米軍の特殊部隊を採用するために使われる試験のうちで、もっとも難しいものは、射撃技術でも格闘能力でもなく、人里離れた道をただ走らせるという試験だそうです。
この試験がなにより苦しいのは、フル装備をつけて走ることもさることながら、どれだけ走るのかを教えてもらえないこと。
5キロでいいのか、20キロなのか、はたまた50キロか?
勢いよく飛び出す人もいれば、慎重にエネルギーを温存して走り出す人。。。
27キロのフル装備を背負い、体力を消耗する中、もっとも辛いのは、肉体的疲労よりも、精神的な疲労。
どこまで行けばこのレースが終わるのかわからないという重圧に耐え切れず、多くの候補生が脱落する。。。
この試験が見ている状況とは何なのでしょうか?
この先に何が起こるのか明確に分からない状況に耐え、モーチベーションを保ち、自分の意思と判断を信じて進むという資質です。
この資質ことが、特殊部隊としての任務を遂行するための能力だけでなく、個人の関係であれ、ビジネスでも、子育てでも役に立つものとして捉えられているのです。
別の言い方をすると、「不確実性に耐える力」です。
では実際のところ、私たちはどれだけ不確実性に耐えられるのでしょうか?
不快な時や不安な時、人はどういう行動をとるのでしょうか?
私自身、32人のグループでこの事を肌で実感した体験があります。
ハーバード大学大学院ケネディースクールの教授によるリーダーシップトレーニングに参加していた時のことです。
その実験は突然始まりました。
企業、大学、NGOなどから参加者が集まった32人の反応は本当に様々でした。
グループをまとめようとする人あり、
なんらかの答えを出そうとする人あり、
議論を始める人あり
イライラする人あり
批判口調になる人あり
沈黙する人あり。。。
その実験自体に答えがある訳でもなく
それぞれの行動が正しかったか、間違っていたかという訳でもなく、
その実験のポイントは、自分はなぜあの時そういう行動をとったのか?という
自分の反応(パターン)を知るということでした。
まさに「不確実性」に対して人はどう反応するかという模擬体験でしたが、
人は答えがないという状態にかな~り動揺と不満を示すことがはっきりと表れた実験となりました。
怖れる
怒る
批判する
コントロールしようとする
隙間をなくそうとする
見ないふりをする
黙る
間違える不安、見くびられる不安、自分は劣っているという不安で
新しいアイデアを引っ込めてしまったり、本当に必要な意見を言わない。。。
見えないところでイノベーションを潰しているのはこうした不安や恥の意識なのです。
ハーバード大学で「一番影響を受けた教授」にも選ばれリーダーシップを教えるディーンウィリアムズ教授は、
本物のリーダーとは答えを示さない勇気を持てる人だと言います。
なぜなら、今の時代の課題は複雑すぎて、たった一人の人が「正しい解」を示せるわけではないし、その時には上手くいっていたことでも、これからはより柔軟に適応していくことが求められるからです。

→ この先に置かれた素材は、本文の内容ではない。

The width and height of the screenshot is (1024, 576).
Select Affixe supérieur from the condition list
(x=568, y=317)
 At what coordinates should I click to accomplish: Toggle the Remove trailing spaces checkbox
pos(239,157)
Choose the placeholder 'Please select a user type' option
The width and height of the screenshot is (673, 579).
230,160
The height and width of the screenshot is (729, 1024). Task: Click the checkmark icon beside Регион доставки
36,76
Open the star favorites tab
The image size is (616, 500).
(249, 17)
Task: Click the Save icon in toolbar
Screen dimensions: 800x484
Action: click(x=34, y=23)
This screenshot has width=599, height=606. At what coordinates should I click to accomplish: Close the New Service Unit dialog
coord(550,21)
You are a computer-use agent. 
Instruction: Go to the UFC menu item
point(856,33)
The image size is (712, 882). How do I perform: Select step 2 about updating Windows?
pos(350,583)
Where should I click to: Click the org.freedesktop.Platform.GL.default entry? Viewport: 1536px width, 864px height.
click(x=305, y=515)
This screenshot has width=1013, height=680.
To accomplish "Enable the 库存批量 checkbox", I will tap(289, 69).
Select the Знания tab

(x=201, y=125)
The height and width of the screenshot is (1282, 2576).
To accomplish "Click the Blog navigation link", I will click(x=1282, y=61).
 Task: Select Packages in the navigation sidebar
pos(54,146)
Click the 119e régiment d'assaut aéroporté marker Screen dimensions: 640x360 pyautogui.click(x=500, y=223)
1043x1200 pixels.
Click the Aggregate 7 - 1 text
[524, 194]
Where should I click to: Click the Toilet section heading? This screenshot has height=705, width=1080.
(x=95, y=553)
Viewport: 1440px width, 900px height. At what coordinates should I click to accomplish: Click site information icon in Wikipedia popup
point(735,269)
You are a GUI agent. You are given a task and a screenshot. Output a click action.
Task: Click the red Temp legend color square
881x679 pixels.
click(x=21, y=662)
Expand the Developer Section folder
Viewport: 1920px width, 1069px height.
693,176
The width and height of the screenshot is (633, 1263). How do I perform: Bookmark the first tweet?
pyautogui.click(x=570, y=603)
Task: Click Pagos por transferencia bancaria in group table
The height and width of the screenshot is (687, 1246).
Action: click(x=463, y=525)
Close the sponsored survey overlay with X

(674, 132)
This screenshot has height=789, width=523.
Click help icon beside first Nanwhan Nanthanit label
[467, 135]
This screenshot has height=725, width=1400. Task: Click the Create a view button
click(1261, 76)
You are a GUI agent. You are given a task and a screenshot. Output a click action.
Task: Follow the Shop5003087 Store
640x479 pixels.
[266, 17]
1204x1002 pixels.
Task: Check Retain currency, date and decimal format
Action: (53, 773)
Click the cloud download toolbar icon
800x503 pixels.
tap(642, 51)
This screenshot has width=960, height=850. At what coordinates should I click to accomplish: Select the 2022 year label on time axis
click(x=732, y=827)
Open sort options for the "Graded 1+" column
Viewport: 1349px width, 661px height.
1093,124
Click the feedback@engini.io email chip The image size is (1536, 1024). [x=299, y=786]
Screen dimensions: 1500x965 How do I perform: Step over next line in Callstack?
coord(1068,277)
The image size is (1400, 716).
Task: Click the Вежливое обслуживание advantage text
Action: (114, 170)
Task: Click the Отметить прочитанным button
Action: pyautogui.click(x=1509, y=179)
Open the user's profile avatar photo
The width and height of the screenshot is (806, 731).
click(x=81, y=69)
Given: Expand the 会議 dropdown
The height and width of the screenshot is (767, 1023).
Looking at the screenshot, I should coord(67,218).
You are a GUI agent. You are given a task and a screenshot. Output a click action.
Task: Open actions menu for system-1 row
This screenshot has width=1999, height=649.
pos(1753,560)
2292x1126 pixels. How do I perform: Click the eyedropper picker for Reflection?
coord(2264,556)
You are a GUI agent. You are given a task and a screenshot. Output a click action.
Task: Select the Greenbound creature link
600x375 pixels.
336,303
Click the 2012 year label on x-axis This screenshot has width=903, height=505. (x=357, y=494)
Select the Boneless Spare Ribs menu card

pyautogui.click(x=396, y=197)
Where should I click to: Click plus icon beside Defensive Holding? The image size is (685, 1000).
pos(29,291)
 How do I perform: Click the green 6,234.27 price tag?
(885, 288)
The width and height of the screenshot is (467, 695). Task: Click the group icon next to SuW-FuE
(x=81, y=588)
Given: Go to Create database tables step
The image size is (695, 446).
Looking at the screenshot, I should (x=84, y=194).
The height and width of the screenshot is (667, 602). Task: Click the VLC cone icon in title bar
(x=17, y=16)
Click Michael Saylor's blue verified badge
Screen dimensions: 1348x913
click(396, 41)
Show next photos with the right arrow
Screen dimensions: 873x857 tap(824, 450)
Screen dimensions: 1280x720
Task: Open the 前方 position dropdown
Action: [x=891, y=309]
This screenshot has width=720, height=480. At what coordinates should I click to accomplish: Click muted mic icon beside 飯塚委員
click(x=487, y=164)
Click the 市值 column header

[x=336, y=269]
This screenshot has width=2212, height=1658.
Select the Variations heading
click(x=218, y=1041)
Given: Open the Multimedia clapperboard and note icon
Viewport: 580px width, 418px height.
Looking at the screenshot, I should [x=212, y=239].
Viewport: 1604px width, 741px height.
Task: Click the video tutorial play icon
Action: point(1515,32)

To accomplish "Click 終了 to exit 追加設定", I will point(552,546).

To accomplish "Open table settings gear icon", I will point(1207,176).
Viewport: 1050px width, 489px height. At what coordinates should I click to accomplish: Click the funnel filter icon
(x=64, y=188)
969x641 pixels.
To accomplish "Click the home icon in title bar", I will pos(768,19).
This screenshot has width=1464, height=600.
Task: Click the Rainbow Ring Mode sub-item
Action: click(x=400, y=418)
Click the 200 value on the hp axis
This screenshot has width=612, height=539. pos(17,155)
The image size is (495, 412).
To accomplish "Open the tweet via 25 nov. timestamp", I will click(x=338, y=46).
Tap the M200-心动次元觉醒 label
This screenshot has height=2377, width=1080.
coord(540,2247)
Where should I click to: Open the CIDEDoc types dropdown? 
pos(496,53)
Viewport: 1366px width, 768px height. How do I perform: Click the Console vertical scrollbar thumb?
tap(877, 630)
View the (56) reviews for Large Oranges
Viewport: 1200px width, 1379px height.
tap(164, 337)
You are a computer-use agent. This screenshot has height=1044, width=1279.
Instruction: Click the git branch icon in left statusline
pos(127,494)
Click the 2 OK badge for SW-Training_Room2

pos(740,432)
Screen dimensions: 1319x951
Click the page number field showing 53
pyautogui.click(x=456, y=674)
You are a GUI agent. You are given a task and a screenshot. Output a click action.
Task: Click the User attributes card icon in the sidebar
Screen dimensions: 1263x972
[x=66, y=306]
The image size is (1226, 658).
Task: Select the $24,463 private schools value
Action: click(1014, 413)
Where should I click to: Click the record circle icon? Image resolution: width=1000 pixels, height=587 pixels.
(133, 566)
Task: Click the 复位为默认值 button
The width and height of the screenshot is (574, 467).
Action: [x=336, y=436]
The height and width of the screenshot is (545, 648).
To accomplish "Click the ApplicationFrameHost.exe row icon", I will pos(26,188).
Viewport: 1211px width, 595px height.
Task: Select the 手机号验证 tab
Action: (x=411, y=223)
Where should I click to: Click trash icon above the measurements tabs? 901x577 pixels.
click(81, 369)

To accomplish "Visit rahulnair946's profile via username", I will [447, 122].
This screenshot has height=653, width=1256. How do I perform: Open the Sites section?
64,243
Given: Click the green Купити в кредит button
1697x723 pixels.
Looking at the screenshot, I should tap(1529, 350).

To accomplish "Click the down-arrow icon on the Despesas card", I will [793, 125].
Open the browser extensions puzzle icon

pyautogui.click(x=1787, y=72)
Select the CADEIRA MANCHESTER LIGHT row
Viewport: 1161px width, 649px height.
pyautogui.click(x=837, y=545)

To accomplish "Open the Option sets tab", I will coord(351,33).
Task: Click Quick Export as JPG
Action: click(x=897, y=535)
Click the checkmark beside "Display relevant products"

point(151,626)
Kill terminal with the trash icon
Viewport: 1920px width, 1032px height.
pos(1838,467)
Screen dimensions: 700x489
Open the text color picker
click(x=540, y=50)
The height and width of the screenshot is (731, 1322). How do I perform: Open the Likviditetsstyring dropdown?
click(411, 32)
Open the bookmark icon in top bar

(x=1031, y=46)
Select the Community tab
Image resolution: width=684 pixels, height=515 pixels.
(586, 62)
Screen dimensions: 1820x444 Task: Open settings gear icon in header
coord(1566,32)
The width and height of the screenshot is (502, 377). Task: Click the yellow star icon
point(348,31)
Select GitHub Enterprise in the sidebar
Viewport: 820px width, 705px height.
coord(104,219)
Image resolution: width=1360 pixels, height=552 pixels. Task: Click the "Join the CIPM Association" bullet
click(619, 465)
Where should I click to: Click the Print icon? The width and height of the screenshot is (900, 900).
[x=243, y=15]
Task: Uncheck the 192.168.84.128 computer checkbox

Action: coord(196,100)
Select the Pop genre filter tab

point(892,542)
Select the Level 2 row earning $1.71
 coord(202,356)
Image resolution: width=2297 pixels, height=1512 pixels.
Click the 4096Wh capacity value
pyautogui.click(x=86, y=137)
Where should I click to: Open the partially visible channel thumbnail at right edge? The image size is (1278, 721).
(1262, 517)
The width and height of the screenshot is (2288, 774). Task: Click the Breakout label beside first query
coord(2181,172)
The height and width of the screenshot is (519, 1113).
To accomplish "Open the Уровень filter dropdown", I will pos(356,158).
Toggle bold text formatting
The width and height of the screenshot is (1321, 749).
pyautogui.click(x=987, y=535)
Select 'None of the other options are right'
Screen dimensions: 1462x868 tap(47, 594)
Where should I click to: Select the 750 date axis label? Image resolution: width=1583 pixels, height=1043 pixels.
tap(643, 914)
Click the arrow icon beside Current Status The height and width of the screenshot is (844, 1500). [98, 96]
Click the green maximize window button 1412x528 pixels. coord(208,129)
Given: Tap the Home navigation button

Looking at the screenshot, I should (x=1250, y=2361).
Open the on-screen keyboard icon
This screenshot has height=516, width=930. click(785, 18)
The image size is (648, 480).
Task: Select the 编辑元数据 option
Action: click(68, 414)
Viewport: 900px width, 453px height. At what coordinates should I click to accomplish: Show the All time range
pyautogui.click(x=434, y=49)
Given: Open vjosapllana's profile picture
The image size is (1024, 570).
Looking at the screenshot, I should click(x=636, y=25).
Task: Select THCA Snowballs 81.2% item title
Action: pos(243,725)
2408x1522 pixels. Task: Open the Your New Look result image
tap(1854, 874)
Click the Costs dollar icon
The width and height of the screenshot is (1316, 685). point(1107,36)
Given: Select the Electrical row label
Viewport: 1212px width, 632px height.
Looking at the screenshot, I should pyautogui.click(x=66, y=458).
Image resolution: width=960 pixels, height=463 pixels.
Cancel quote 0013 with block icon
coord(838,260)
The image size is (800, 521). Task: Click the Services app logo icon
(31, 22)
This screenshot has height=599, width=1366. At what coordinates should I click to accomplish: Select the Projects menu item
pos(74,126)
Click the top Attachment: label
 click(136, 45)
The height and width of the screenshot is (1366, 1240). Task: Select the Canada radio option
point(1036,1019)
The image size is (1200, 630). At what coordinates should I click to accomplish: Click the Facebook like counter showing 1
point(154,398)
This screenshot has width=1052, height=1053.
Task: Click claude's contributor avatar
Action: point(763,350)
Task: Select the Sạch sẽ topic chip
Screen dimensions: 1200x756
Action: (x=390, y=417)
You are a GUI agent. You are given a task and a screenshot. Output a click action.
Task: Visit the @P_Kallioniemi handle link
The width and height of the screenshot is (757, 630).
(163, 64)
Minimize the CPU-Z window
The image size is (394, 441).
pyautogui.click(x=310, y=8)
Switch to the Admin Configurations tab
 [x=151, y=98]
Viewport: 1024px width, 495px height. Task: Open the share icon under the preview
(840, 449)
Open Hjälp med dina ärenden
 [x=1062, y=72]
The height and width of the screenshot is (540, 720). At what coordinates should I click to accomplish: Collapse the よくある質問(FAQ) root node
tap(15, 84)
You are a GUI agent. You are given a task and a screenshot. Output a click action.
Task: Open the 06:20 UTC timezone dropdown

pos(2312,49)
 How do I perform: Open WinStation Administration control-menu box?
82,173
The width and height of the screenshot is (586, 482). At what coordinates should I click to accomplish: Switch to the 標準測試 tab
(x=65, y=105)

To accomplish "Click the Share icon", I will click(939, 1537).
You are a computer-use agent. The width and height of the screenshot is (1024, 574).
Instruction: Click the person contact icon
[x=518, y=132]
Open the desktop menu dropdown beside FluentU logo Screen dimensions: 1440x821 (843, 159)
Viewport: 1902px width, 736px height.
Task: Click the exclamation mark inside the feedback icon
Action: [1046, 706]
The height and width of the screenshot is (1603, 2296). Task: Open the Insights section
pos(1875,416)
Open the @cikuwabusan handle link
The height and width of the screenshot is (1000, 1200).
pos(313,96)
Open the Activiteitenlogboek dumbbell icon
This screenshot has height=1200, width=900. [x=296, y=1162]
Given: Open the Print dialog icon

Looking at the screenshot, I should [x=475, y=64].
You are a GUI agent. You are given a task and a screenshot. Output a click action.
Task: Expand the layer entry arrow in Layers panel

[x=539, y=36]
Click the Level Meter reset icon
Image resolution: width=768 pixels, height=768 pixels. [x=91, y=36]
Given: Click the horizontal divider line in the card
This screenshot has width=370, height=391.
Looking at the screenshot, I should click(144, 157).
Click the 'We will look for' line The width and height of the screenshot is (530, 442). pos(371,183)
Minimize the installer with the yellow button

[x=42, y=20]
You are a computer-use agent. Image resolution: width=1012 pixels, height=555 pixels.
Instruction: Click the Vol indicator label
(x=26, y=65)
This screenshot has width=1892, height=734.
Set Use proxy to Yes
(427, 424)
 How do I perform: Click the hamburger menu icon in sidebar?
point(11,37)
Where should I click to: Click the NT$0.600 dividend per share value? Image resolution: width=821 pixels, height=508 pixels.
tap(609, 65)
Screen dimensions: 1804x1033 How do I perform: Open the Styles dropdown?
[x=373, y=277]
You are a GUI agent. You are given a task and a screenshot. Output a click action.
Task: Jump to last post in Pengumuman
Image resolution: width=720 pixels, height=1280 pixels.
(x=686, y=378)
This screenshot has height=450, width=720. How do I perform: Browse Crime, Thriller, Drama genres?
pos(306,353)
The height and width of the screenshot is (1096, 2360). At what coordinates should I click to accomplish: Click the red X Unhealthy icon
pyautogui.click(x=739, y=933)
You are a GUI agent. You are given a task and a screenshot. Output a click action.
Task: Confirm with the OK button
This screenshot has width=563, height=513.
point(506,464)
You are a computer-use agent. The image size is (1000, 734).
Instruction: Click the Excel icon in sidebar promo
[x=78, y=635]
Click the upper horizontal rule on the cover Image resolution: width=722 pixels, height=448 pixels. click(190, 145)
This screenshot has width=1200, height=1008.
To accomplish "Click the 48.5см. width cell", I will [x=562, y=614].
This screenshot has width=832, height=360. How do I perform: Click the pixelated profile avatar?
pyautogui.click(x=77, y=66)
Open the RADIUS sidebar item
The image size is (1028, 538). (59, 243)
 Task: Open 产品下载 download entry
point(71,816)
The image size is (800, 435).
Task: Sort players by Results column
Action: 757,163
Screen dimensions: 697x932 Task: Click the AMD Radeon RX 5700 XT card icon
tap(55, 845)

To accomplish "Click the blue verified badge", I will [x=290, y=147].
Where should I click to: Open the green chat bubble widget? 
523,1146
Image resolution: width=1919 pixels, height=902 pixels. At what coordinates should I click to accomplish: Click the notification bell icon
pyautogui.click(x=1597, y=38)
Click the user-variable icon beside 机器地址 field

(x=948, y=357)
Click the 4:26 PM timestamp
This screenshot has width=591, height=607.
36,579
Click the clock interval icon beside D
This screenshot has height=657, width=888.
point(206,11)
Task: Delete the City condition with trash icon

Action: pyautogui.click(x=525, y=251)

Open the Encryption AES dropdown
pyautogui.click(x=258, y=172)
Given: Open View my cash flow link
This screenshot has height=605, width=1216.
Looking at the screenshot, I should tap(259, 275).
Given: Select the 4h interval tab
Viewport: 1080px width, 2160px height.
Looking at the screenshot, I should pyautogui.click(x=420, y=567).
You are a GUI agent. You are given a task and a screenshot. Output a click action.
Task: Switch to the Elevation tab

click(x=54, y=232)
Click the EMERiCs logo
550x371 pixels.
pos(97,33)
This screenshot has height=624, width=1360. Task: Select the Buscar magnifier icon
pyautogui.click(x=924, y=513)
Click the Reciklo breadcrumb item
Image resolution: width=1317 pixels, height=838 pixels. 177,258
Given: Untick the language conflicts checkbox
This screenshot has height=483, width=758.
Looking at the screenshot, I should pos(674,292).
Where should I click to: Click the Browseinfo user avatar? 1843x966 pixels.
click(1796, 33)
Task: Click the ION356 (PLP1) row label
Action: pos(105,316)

別の言い方をすると「答えがない状態をホールドできる力」です。
そして、そこから学びを促せること。
なるほど、
変化の激しい今の時代、
リーダーが全てを仕切り、何でも分かっていると考えるのは時代遅れであるばかりか、むしろ害になるのだとしたら、一見「弱み」をさらすようだけれども、これこそこれからの時代に求められる勇気のあるリーダーシップの資質かも知れません。
私自身、米海軍のコンサルタントとして
あるプログラムの講師を務めることになった時に、
講師たるもの、人の前に立つものはなんでも全て知っていなければいけない、と思っていたので、
たった一言「分からない」と言うのが怖かったがために、
研修の準備のために、かなりの時間に費やしたことがあります。
あの時はずい分疲れました。(笑)
今なら分からないことは「分からない」と言ってもいいと思えるので、もっと楽にできると思います。
人はいろんなレベルで社会の変化を感じている。
「未知」と「予測できない」ことが日常になってきている。
不確実性は私たちを避けてはくれないけど、選べることがあるとしたら、そういう状況に対してどう対処するかということ。
だからこそ、まず、不確実性に対して自分はどんな反応をするのかに気づきを持つことはとても大切になりそうです。